**Consigne:** Prolongez l'entretien consacré à eBay en commençant juste après sa dernière phrase.

**Texte fourni:**
Sarah Tayeb, eBay : "Notre plus grand concurrent, c'est le placard des Français"
Présent dans plus de 190 marchés à travers le monde, eBay est le deuxième leader mondial du e-commerce, avec un volume d'affaires de 75 milliards de dollars en 2024 et 134 millions d'acheteurs actifs. À l'occasion de ses 30 ans d'existence, E-commerce Mag a interviewé Sarah Tayeb, directrice générale d'eBay France, pour faire un état des lieux de la dynamique actuelle et découvrir la stratégie du groupe pour les années à venir. Rencontre.

Cela fait 30 ans qu'eBay existe. Quelles ont été, selon vous, les mutations les plus marquantes de l'e-commerce ces dernières années ?
En effet, eBay a été créé en 1995 aux États-Unis, et cinq ans plus tard, nous étions présents en France. Nous avons donc traversé toutes les grandes transformations du secteur. L'une des premières révolutions majeures a été celle du paiement en ligne. À l'époque, nous avions d'ailleurs acquis PayPal, avant d'ouvrir notre plateforme à d'autres solutions de paiement. Nous avons par exemple lancé notre application dans l'Apple Store.
Mais la plus grande révolution, selon moi, c'est celle que nous vivons actuellement avec l'intelligence artificielle. Nous y étions préparés depuis une dizaine d'années, mais il faut reconnaître que l'IA générative bouleverse profondément le commerce en ligne. Toutes nos équipes s'activent pour en maîtriser les usages, dans le but de personnaliser et fluidifier toujours davantage l'expérience utilisateur. Côté vendeur, elle leur permet de répondre à des questions cruciales : à quel prix vendre un objet ? Comment optimiser leur contenu ? Côté acheteur, elle permet un parcours d'achat ultra-personnalisé, des recherches par image, et surtout, des suggestions d'achat pertinentes et opportunes.
L'IA vous aide-t-elle également sur le plan de la sécurité des données et des transactions ?
Absolument. 97 % de nos vendeurs exportent, donc la sécurité est un enjeu central pour nous depuis longtemps. Cela fait plus de cinq ans que nous utilisons des technologies de deep learning et machine learning dans l'ensemble de nos services. 99,7 % des annonces frauduleuses sont détectées avant même leur publication grâce à l'IA. Nous avons d'ailleurs été l'un des premiers acteurs à nous engager pour interdire la vente d'ivoire. Nous avions mis en place un algorithme pour bloquer ces ventes, avant même que la législation ne l'exige. Cette démarche a inspiré d'autres plateformes à renforcer leur vigilance. Pour nous, la sécurité repose sur une combinaison entre usage de l'IA et intervention humaine.
L'arrivée massive de l'IA suscite-t-elle des inquiétudes chez vos équipes en interne ?

**Jeu de données:**
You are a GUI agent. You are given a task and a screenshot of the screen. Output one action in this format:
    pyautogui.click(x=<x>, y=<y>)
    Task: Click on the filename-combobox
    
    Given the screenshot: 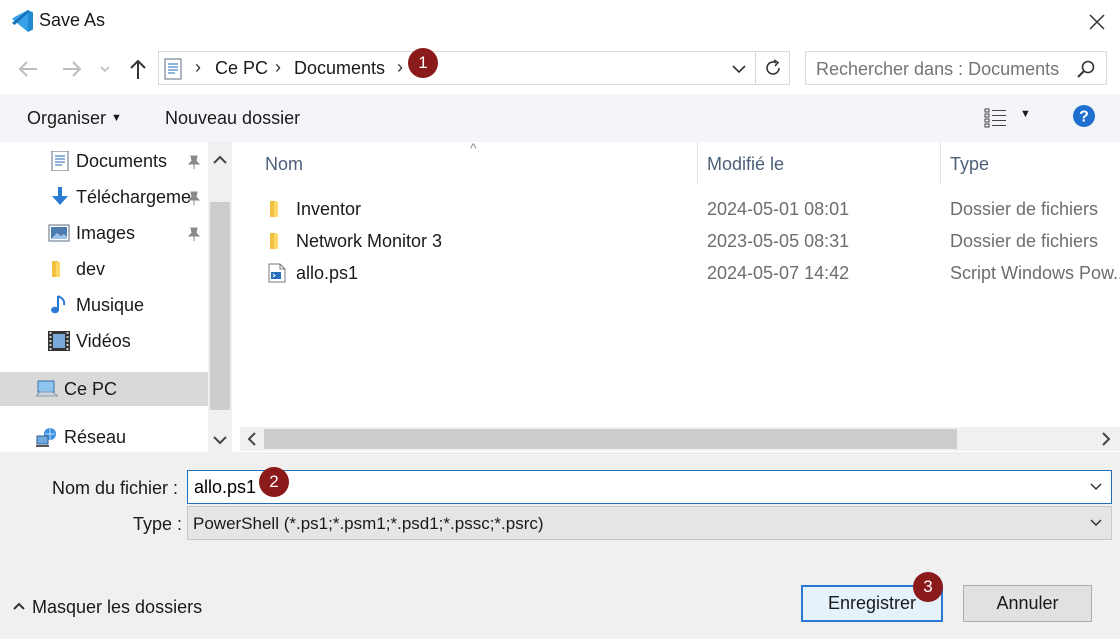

**Réponse:**
Chez nous, l'IA est vue comme un collaborateur, une opportunité. Nous proposons des séances de formation pour accompagner les équipes dans l'adoption de ces outils. Elle représente un gain de temps considérable - pour enregistrer des réunions, par exemple. Pour nos développeurs et notre service client, elle augmente la productivité et libère du temps pour se concentrer davantage sur les besoins des utilisateurs. Intégrée à notre stratégie globale, l'IA nous permet de constater un impact direct sur le ROI dans nos catégories prioritaires, comme les pièces détachées automobiles ou les objets d'art et de collection , avec une croissance annuelle de 5 %.
Comment vous distinguez-vous face à vos concurrents ?
J'aime dire que notre plus grand concurrent, c'est le placard des Français. Six Français sur dix ont vendu un objet en ligne sur eBay ces douze derniers mois. Notre défi, c'est de convaincre les 40 % restants de donner une seconde vie à leurs objets. Aujourd'hui, l'économie circulaire pèse déjà pour près de la moitié de notre volume d'affaires, ce qui montre à quel point elle est au coeur de notre stratégie. Nous avons un positionnement unique : nous sommes présents dans plus de 190 marchés à l'international et nous nous adressons à tous les types de vendeurs, du particulier aux grandes entreprises comme Boulanger.
La montée en puissance de la seconde main est une excellente nouvelle. Cela montre que le public devient plus mature sur cette question. Nous encourageons nos utilisateurs à revendre leur matériel usagé, par exemple grâce à l'offre eBay Rachat, ils peuvent vendre directement petit électroménager et produits high-tech à des reconditionneurs. Ce service s'étend maintenant à l'électroménager et aux outils de jardinage.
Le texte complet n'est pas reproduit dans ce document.